On August 9, 2020, a small group of Indigenous people and settlers gathered at a farm on the edge of Bladworth, Saskatchewan, near the border of Treaty 4 and Treaty 6. Elder Ross Gardypie said a prayer in Cree for the Pipe Ceremony. The women prepared food for lunch, and the men laid it out on a tarp in the yard, close to the earth, as is the custom during a feast. There was conversation and laughter. A while later, the group walked out into a small pasture of 20 acres, where farming couple Mary Smillie and Ian McCreary take their cull cows in the summer. Everyone broke off in different directions to walk on the land for a time. Knowledge Keeper Kevin wâsakâyâsiw Lewis and his grandmother found dozens of medicinal plants around the trees. One couple found horsemint.
“That was one of the best land-sharing events we had,” says Amy Seesequasis, who coordinated the event, “because of the ceremonial aspect and the fact that you had non-Indigenous and Indigenous people in a ceremony together. That for me was something I never thought I’d ever see in my life.”
It’s an unassuming scene, but one that signifies the beginning of a new way of sharing land on the Prairies. The gathering was hosted by the Treaty Land Sharing Network (TLSN), a grassroots group of settler farmers, ranchers, and other landholders willing to share their land with Indigenous land users. According to its brochure, the group is “committed to implementing the Treaty relationship, engaging in ongoing learning together as we practice being Treaty people, and establishing a different way forward for rural Saskatchewan.”
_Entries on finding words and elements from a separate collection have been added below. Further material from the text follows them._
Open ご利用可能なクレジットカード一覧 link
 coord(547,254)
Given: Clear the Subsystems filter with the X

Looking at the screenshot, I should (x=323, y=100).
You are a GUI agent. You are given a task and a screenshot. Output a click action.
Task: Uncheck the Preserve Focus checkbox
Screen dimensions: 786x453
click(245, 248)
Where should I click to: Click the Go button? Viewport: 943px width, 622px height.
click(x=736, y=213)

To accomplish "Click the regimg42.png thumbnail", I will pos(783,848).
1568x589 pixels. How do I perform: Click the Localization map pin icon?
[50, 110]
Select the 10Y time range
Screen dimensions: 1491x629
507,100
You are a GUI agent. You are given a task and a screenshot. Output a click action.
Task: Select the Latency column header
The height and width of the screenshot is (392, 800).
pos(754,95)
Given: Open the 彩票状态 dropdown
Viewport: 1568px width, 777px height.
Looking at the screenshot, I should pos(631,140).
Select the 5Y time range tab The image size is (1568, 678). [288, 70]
“We should know how to share. For goodness sakes, that’s a kindergarten behaviour,” says Smillie, who is a retired nurse and community health facilitator. “But […] we have no facility for that, no mechanism for land sharing.”
A counterpoint
The idea for the TLSN arose in response to two events that happened on the Saskatchewan prairies between 2016 and 2018.
The first was the killing of Colten Boushie on Gerald Stanley’s farm in August 2016. Two years later, Stanley would stand trial and subsequently be acquitted by an all-white jury. In the months leading up to and after Stanley’s trial, racism and hostility toward Indigenous communities reached a fever pitch in Saskatchewan. A Facebook group called “Farmers with Firearms” formed a month after Boushie’s killing and amassed 5,000 members. A member of a private RCMP Facebook group claimed that Boushie “got what he deserved.” The racism made its way off social media, into rural society more broadly. In 2017, only months after Boushie’s killing, the Saskatchewan Association of Rural Municipalities approved a resolution to lobby the government “to expand the rights and justification for an individual to defend or protect himself, herself, and person under their care and their property.” The idea was that one should be able to shoot someone in order to protect private property.
“It was horrid out here in rural Saskatchewan,” says Smillie.
At the same time, the Saskatchewan government was actively selling off Crown land, something it has done for well over the last decade. Between 2008 and 2020, over one million acres of Crown lands were sold, with a record amount – 231,000 acres – sold in 2017. The sale of these lands – especially unoccupied Crown land, on which First Nations peoples have the right, enshrined in the numbered treaties, to hunt and gather year-round – is decried by the Federation of Sovereign Indigenous Nations. The FSIN says the government is not consulting First Nations about the sale of Crown lands as is necessary to address outstanding obligations under the 1992 Treaty Land Entitlement Framework Agreement.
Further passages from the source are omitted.